What the exercise asks: Give again, exactly as written, each line of the material below starting at the line that contains "You are a computer-use" and ending at the line that contains "Instruction: Open the". Both ends count, and no other line does.

Record excerpts:
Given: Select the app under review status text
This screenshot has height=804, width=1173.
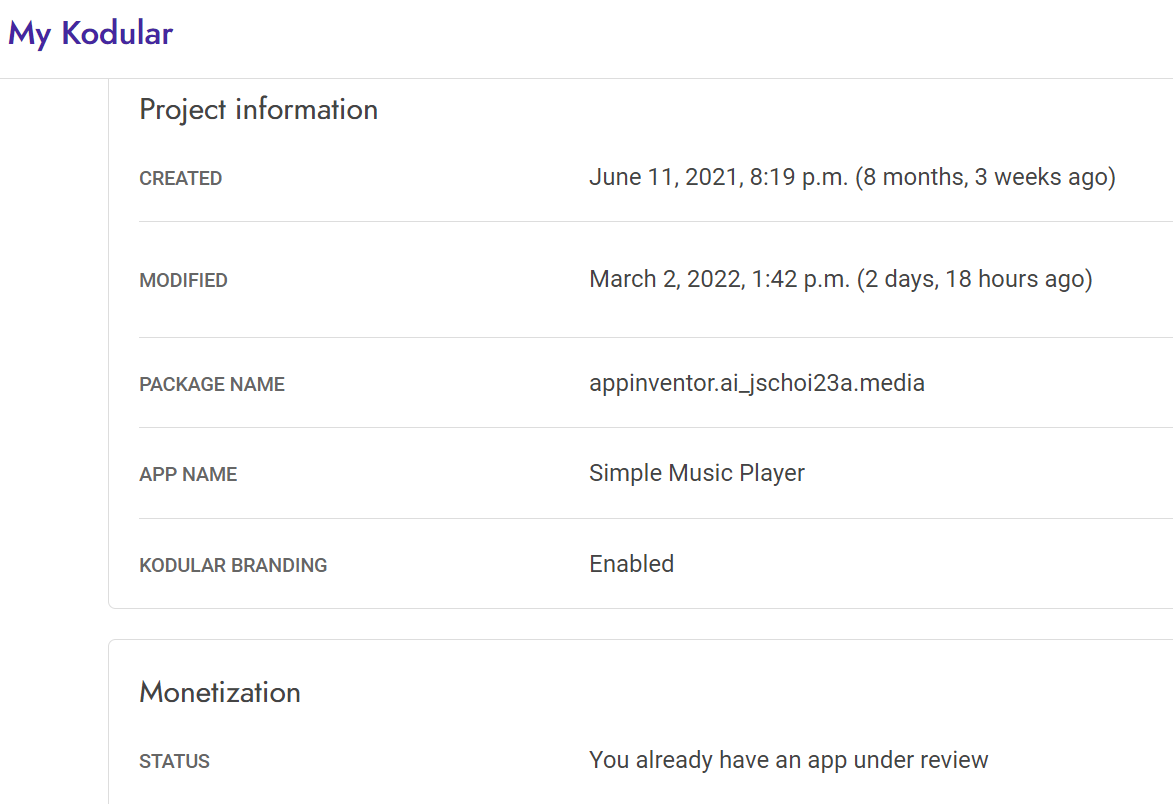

...

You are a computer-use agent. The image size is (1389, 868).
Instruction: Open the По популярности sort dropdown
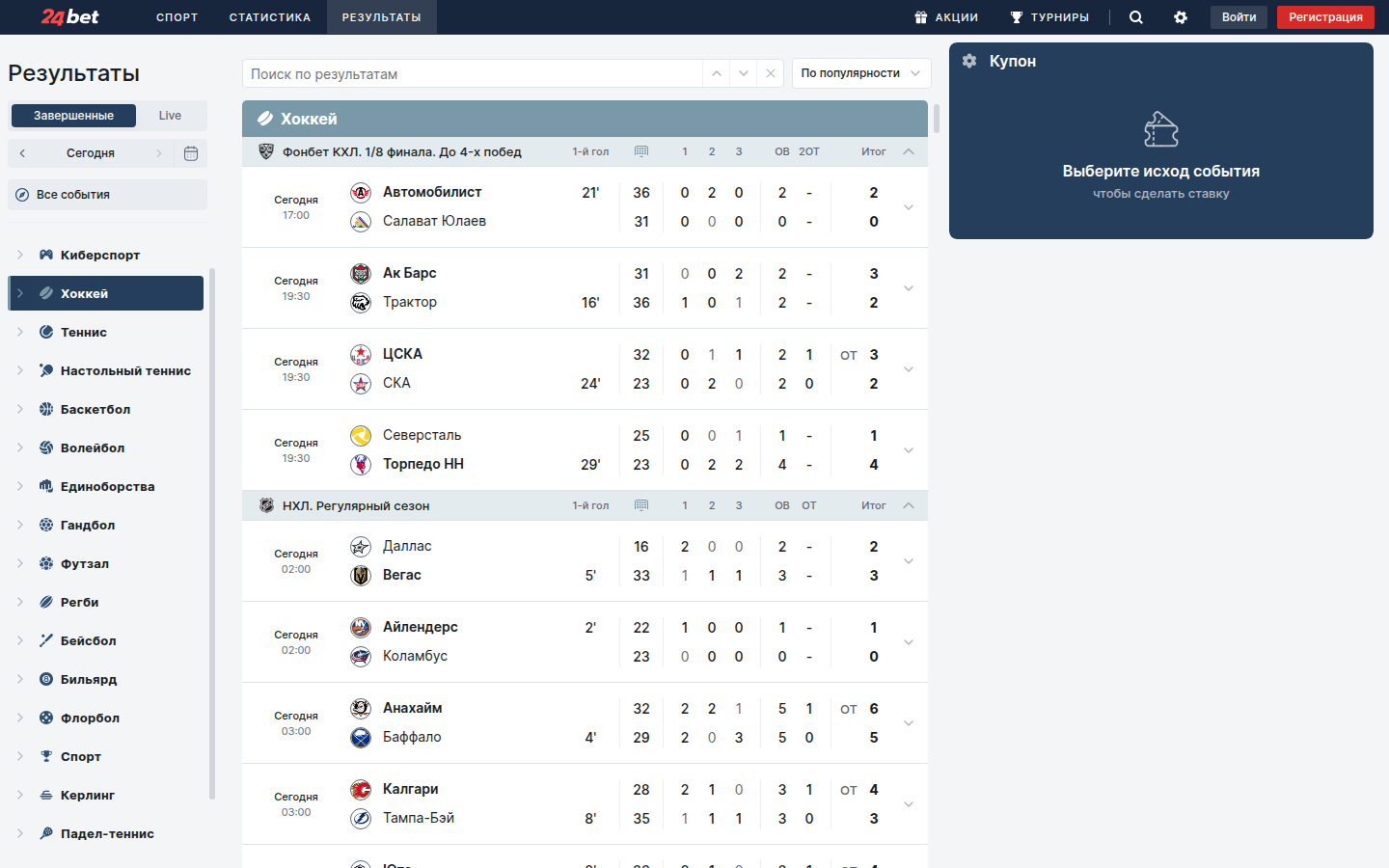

---

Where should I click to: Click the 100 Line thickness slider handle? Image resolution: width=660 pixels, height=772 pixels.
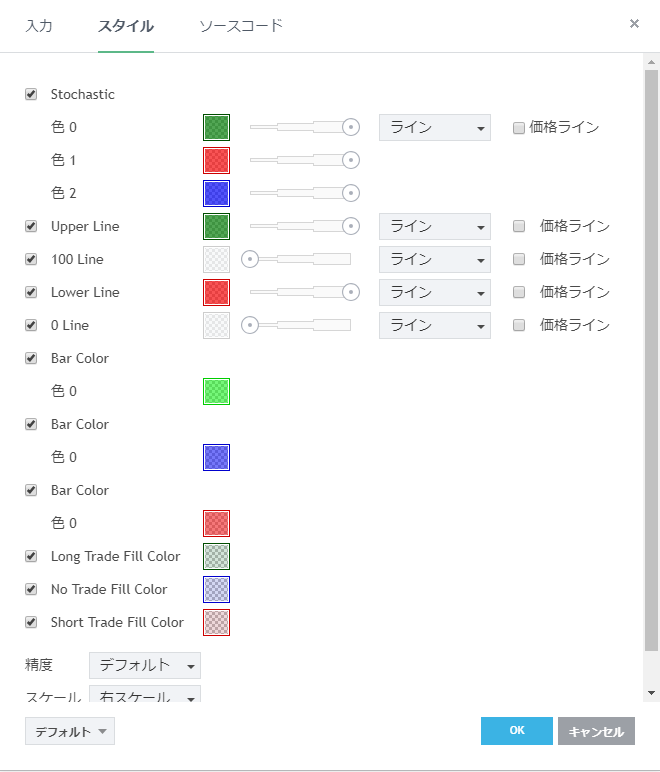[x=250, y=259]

Solution to the exercise:
You are a computer-use agent. The image size is (1389, 868).
Instruction: Open the По популярности sort dropdown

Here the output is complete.